To do:
Go to the line that contains "Where should I click to: Expand" and transcribe from there to the end of the entries, that line and the last one included.

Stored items
+===+

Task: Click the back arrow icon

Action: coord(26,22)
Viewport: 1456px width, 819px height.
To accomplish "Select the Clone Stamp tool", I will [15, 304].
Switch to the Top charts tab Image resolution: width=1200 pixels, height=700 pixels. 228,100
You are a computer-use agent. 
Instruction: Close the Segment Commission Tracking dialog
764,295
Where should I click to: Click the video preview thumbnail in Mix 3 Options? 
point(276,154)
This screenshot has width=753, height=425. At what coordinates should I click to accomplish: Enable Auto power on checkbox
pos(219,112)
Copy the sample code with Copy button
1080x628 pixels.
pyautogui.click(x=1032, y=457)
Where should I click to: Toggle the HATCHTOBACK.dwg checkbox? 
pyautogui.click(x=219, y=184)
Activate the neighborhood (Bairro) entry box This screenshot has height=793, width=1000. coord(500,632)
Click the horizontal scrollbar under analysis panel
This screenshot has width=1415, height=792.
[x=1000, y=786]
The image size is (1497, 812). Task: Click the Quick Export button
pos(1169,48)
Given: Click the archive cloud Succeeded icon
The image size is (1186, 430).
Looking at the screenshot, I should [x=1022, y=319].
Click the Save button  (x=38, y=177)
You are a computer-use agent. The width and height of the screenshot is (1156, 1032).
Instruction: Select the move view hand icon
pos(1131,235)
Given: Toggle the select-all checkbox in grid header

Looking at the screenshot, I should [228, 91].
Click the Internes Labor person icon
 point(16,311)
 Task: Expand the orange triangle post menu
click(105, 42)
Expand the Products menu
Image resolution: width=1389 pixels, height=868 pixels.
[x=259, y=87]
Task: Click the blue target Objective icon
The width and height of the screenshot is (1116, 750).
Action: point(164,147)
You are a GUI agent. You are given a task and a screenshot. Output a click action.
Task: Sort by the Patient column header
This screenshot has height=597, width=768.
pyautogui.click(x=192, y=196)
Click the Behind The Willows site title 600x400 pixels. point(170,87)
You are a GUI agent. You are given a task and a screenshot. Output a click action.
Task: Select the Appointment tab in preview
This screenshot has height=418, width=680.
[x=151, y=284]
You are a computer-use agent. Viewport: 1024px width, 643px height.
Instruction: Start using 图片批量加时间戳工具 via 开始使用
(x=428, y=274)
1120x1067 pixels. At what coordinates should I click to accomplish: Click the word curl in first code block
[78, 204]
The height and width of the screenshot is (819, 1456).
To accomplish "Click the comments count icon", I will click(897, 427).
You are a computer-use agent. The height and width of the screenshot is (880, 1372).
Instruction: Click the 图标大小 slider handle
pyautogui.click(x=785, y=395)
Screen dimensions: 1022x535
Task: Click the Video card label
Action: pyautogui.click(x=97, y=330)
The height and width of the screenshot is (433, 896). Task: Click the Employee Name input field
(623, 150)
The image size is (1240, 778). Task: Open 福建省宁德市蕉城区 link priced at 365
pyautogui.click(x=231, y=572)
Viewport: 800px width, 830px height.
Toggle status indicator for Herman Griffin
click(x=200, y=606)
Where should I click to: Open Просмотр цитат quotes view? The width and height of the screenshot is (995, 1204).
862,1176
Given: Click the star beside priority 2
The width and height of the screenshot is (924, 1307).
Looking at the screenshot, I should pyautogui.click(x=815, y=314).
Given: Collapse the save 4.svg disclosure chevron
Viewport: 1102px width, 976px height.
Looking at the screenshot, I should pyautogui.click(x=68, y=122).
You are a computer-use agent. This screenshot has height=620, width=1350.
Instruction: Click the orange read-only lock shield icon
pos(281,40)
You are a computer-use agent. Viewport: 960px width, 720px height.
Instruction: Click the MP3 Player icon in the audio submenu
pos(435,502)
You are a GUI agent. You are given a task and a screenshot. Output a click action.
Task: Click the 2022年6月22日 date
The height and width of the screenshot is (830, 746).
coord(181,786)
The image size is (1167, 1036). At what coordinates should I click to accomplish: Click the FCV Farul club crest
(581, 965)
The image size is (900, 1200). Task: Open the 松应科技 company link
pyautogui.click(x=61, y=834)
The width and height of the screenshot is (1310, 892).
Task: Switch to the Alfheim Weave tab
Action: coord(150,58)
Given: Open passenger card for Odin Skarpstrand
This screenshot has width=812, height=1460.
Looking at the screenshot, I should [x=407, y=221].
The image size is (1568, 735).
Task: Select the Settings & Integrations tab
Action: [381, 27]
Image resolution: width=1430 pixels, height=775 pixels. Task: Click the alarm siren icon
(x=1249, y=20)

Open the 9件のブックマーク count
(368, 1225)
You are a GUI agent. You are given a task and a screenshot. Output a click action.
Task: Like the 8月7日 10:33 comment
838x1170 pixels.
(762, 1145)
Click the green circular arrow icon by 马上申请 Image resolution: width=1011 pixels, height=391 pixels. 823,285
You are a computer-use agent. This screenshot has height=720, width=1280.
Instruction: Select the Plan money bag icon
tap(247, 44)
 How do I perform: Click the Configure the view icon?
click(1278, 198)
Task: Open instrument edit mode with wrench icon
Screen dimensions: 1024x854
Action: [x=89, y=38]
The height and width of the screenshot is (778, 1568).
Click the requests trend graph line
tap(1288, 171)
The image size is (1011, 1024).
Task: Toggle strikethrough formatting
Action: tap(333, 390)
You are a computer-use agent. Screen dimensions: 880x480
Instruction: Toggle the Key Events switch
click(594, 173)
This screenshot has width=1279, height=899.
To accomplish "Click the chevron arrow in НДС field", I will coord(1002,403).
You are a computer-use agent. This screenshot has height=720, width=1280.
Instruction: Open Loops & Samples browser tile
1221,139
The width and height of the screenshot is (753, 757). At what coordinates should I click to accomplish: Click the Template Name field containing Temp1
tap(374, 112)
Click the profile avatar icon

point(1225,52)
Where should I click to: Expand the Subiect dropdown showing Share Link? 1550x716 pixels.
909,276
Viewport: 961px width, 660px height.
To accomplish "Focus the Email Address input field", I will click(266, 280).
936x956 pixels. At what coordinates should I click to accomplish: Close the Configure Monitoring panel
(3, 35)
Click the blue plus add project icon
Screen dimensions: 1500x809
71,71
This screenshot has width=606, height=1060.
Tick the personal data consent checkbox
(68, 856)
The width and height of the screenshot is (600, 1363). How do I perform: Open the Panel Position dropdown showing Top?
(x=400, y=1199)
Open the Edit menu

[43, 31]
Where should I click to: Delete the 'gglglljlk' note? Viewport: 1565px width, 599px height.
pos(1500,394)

+===+

Response to the exercise:
Where should I click to: Expand the Subiect dropdown showing Share Link? 1550x716 pixels.
909,276
Viewport: 961px width, 660px height.
To accomplish "Focus the Email Address input field", I will click(266, 280).
936x956 pixels. At what coordinates should I click to accomplish: Close the Configure Monitoring panel
(3, 35)
Click the blue plus add project icon
Screen dimensions: 1500x809
71,71
This screenshot has width=606, height=1060.
Tick the personal data consent checkbox
(68, 856)
The width and height of the screenshot is (600, 1363). How do I perform: Open the Panel Position dropdown showing Top?
(x=400, y=1199)
Open the Edit menu

[43, 31]
Where should I click to: Delete the 'gglglljlk' note? Viewport: 1565px width, 599px height.
pos(1500,394)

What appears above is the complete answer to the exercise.